Starting about 4 years ago, we were battling a problem of power constraints at our data center.  That led to a general inability to provision data center space the way we wanted to and we had to become very creative to manage our system.  The biggest problems from that time were two unplanned power outages of the entire building followed by an emergency planned outage 8 months later.  Power is one of the lifelines of a data center and not being able to rely on it can be a major distraction.  It was during that period that we established our off network status site (dreamhoststatus.com), which has proven to be a great asset.  Those issues are long behind us now, and looking forward we have plenty of power capacity.

Network

Pretty much in the middle of the power situation we were also hit with a networking problem between our two core routers that was causing serious website slowness.  We had grown so quickly that nobody really understood exactly how the network devices were interacting.  That combined with the distraction of the power situation made it take way too long to resolve the problem.  From that, we learned the hard way what we needed to do to improve and maintain the network.  Things have improved, but we were still recently hit with a couple network outages.  They were caused by human errors and weaknesses in the procedures we had in place.  We have already refined those procedures and future improvements to the networking infrastructure will also help to mitigate the potential for human error to result in outages.  This is still very much a work in progress but huge steps have been taken already and more are still to come.

Data Storage

The next major hurdle we faced involved our data storage infrastructure.  In the early days we had migrated from disks inside each server to network attached storage for the added redundancy and to allow us to better utilize our available storage.  At that time hard drives were only 9 gigabytes and our users were generally only using a hundred megabytes or less of space.  Boy, have things changed!  We now have users with multiple terabytes of data and even everyday websites sometimes have multiple gigabytes of files.  The huge growth of online video and the popularity of digital photography increased the demands on our storage infrastructure by a couple orders of magnitude over the years.  To accommodate that growth, our simple system of file servers had grown to a large network of over 100 individual servers that we had to constantly juggle data between.  The cost per gigabyte for our Network Appliance based system had also not come down nearly as fast as the per-user storage requirements had gone up, but we had become reliant on network storage for things such as backups, rapid recovery from server failures, and seamless sharing of data between separate hosting and email accounts.  We were addicted to network storage, and our next couple of major performance problems came from gloriously failed experiments with other storage products.  One of them was cheap and unreliable, and the other was expensive and unreliable.  We couldn’t win!  (Note that we haven’t used either of those for awhile so both of them may work better now than they did for us a couple of years ago.)

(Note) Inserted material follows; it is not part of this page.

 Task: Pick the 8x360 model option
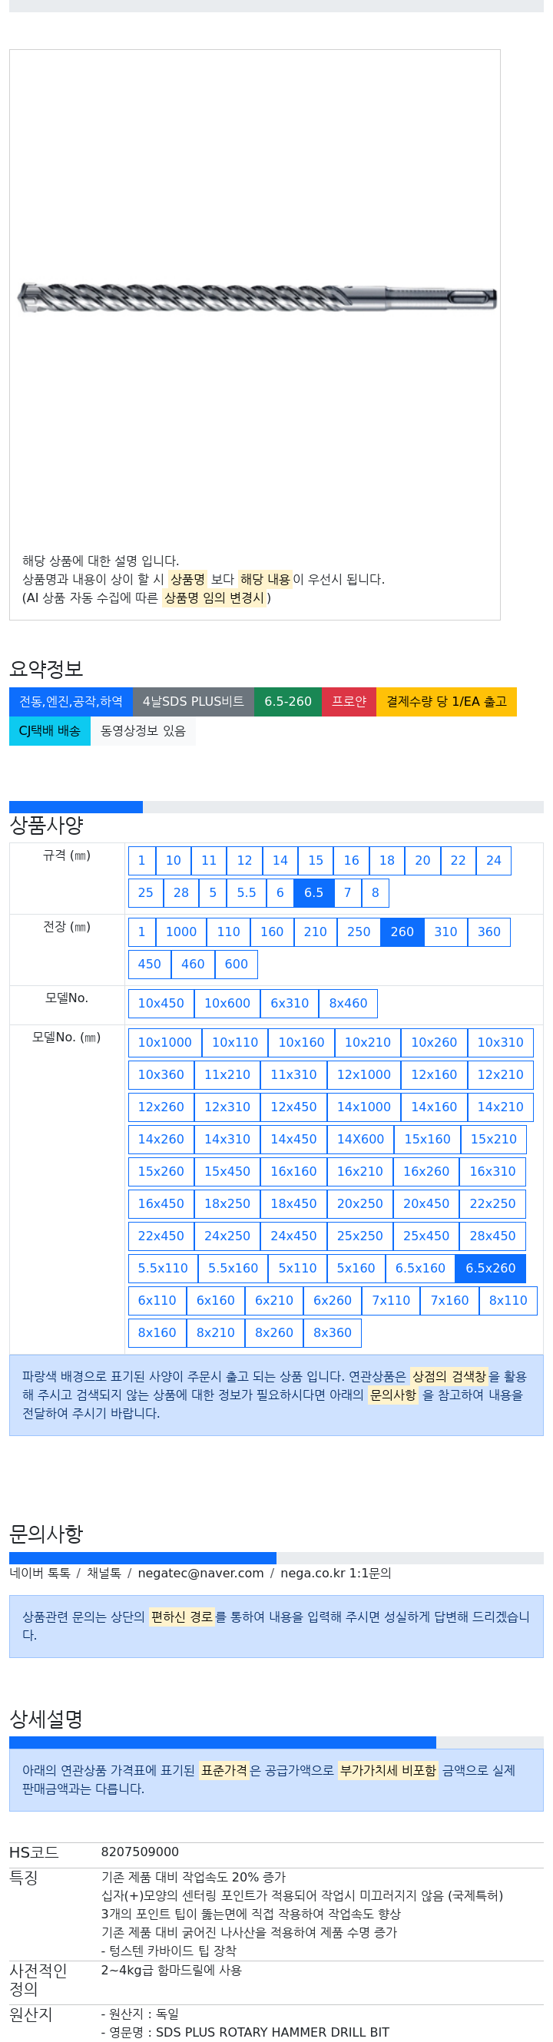(x=332, y=1333)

Through those years that our addiction to network storage had developed, a shift had happened that we hadn’t noticed.  First, individual hard drives had dropped like a rock in price and skyrocketed in capacity.  Second, users were consuming data at such a rate that evenly utilizing our available storage was no longer a problem.  Switching back to locally installed storage was the answer we had been looking for!  We started experimenting with the new server architecture and developing a backup strategy.  Then once the pieces were all in place, we started moving forward with it.  So the storage bottleneck was resolved and we had a clear path forward, but we were still throwing out a lot of knowledge we had learned over the preceding decade and were starting over from scratch in a lot of ways.  With every technology shift comes with it a new set of problems and this one was no exception.  It’s been about a year and a half since then and we’re already on our fourth revision of the server configuration (three different RAID cards with two different configs).  The current hardware has been working out quite well but we’re doing some testing to see if it can be optimized further.

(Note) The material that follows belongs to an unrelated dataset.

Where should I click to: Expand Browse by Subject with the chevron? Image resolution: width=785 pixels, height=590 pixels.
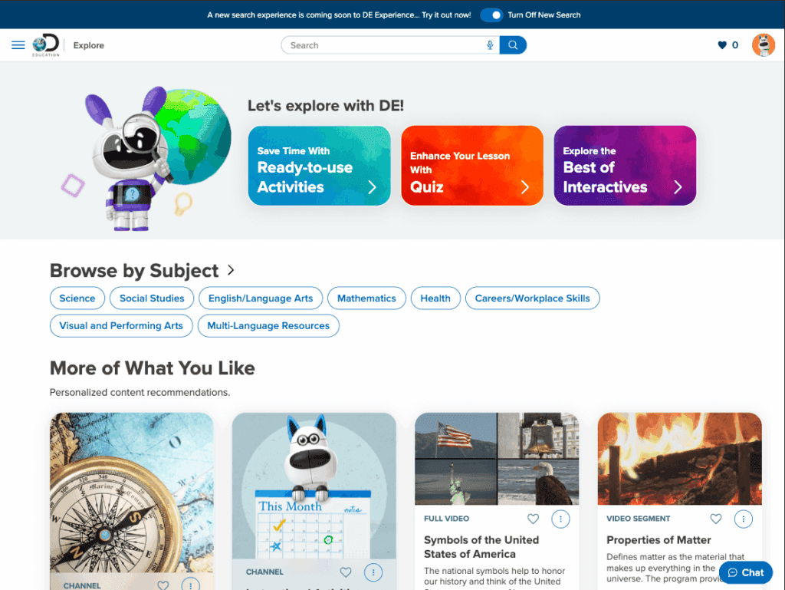point(231,271)
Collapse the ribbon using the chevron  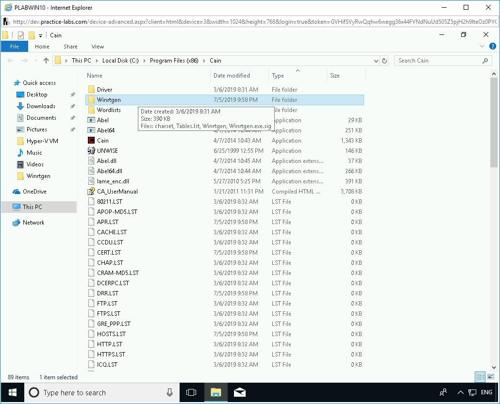481,46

Looking into next year, our core technology systems are under control and we’ll be able to focus more on improving the service than we have in years.  The future looks very bright…. but more on that tomorrow!

Filed: Insider View

19 Responses to “A Brief Look Back”
  1. Rob Says:

    Nice to see some trasparancy in regard to your operations, and what problems your company has had. Unfortunatlly, it will be a case of “we will believe it when we see it” for the optimistic outlook! Heres to a 100% up-time 2010!!

  2. Linto Says:

    Plz add me on Farmville

  3. Kevin Worthington @ kevinworthington.com Says:

    Great post! I’ve been 99.999% happy with Dreamhost, but the outages have not been exactly fun. Thankfully (fingers crossed), the worst is behind us. Thanks for being so up-front about what really goes on behind the scenes in the data center. Cheers!

  4. Tim Says:

    When I saw the picture of the thumb, I thought that was to present Josh “fat-fingering” the billing system which caused everyone to be double billed.

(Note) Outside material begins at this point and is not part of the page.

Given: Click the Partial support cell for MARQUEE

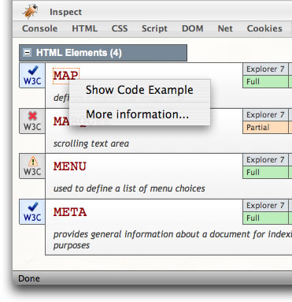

    Nonetheless, I still love you guys.

    Just wish you’d ditch Lighttpd for NGINX on the private servers as a supported alternative to Apache.

  5. Brad Says:

    I look forward to seeing the Dreamhost improvements in 2010!

  6. JoelW Says:

    @Tim: you can choose between lighttpd, nginx, or apache on Private Servers already. =)

  7. M@ Says:

    If you had reliability problems with Coraid, you were doing something wrong. ;)

  8. Kyle Says:

    @M: The main issue we had was corruption of XFS volumes. And our volumes tend to be quite large. The XFS developers are incredibly smart bunch of guys and have made a lot of headway in this department so perhaps it’s quite better now.

  9. Jessica H Says:

    @Dallas

    I love these kind of technical posts. Please keep them coming.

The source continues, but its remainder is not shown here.